Jamie Grace says her hit tune “Beautiful Day” from that album is more than just a fun, catchy tune. “It has a message saying that in spite of what we’re going through, every day is a good and an incredible gift because God made it,” she says. “In my young life I learned that every day can begin worshiping my creator.”

In addition to her music, Jamie Grace is known for her role on TBN’s “IShine KNECT.” She can also be seen in the 2013 film Grace Unplugged. Actress AJ Michalka – who plays the lead role in the movie – sang Jamie’s praises after spending time with the singer on set. “She is amazing. I absolutely adore her. She is so talented, she had never acted before and she did so well,” said AJ. “She was really, really comfortable and we actually became close friends. It was very easy to work with her and it just felt natural.”

Jamie Grace has come a long way since being “discovered” by TobyMac – something she is still trying to wrap her head around. “The past few years have been absolutely incredible and I feel so blessed to have the privilege of sharing even more music,” she says. Jamie Grace wants to continue to encourage other people by being involved in projects that have a great message whether it’s music, movies, or anything else.

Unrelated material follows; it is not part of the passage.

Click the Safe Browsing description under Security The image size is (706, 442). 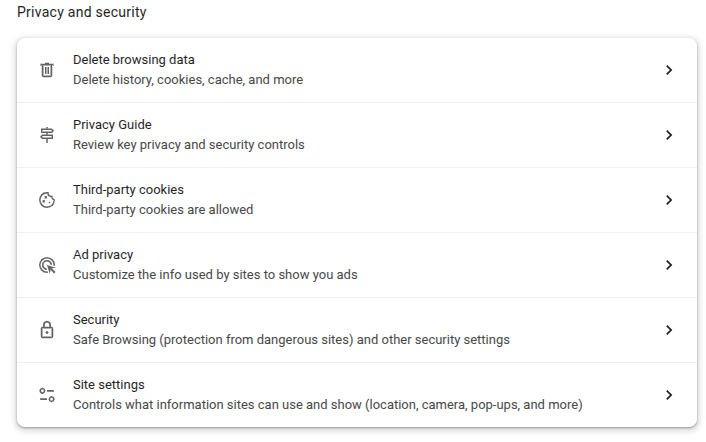(x=291, y=340)
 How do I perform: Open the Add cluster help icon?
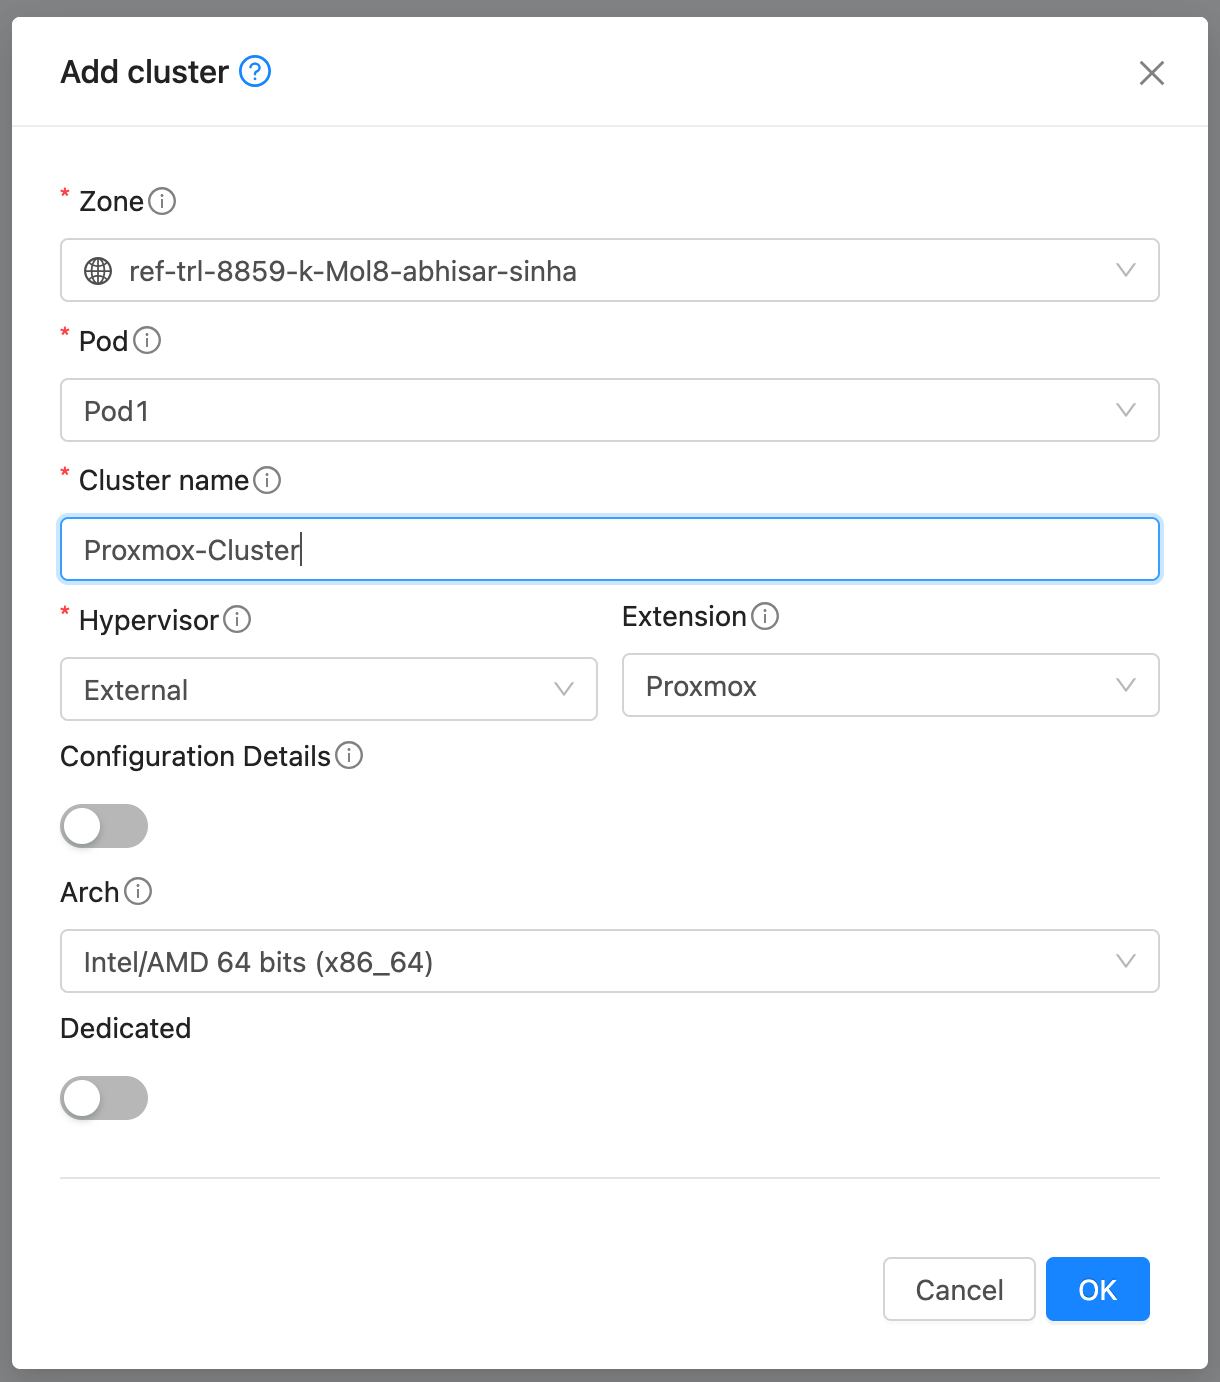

Lately she and her sister have teamed up as a duo called “Harper Still,” splitting their time between their individual careers (Morgan is into all sorts of creative media), and singing country-influenced pop music together. They have also been developing a series of workshops and other events for people interested in the music industry. On April 8, Jamie Grace and Morgan will teach a Singer and Songwriter Mini Camp at Renaissance Church in Las Vegas.

Earlier this year, Jamie Grace started working on another studio album. “On this new CD, I’m definitely going to pull from my roots a little more. I love Christian hip hop, I love gospel music and I also love Southern gospel music. I’m really excited to bring something from all of those.” The new project will likely include a song or two with her older sister, Morgan. “We’re definitely each other’s biggest fan.”